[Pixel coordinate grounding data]
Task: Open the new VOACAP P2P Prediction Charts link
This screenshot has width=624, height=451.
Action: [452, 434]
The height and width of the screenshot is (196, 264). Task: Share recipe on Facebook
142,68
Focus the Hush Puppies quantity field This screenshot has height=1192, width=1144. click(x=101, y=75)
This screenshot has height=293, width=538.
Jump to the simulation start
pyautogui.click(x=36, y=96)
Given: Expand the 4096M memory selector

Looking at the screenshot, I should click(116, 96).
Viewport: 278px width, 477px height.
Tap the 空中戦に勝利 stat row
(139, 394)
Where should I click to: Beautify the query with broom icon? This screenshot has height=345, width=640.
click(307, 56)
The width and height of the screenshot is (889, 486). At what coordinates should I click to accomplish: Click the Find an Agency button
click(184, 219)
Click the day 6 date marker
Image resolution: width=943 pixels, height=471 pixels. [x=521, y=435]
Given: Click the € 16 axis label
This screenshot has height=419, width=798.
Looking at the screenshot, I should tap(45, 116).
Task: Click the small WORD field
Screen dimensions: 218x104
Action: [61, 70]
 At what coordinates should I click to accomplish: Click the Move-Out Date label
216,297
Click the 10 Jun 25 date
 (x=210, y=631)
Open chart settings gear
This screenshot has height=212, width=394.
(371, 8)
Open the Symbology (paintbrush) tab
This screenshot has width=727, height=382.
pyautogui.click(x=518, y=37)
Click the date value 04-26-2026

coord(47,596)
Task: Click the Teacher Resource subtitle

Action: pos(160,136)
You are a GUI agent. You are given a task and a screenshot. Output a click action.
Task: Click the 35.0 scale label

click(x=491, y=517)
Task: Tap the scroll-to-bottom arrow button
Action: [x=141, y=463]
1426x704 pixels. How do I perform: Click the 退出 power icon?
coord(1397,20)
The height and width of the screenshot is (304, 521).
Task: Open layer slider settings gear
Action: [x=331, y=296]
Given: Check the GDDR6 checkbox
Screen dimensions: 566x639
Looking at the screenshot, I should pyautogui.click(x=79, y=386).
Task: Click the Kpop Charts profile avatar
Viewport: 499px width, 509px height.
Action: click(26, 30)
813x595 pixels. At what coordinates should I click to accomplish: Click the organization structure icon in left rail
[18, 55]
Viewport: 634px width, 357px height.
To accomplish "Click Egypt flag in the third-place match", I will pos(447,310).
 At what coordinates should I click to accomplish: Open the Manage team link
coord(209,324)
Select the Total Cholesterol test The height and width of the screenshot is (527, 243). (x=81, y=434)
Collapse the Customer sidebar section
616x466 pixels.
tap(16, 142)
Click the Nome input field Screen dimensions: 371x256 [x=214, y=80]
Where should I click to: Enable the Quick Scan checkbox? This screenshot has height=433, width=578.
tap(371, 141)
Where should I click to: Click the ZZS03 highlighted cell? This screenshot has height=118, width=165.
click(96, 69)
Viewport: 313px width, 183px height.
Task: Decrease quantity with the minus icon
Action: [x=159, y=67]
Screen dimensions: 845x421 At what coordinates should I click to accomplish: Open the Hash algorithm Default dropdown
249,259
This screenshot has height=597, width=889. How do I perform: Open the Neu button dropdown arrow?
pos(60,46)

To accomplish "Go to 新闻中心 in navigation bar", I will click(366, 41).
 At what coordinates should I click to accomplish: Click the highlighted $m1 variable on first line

Task directions:
Across all the records, find the lines containing the word "will" and reproduce each one.

Task answer:
To accomplish "Click Egypt flag in the third-place match", I will pos(447,310).
To accomplish "Go to 新闻中心 in navigation bar", I will click(366, 41).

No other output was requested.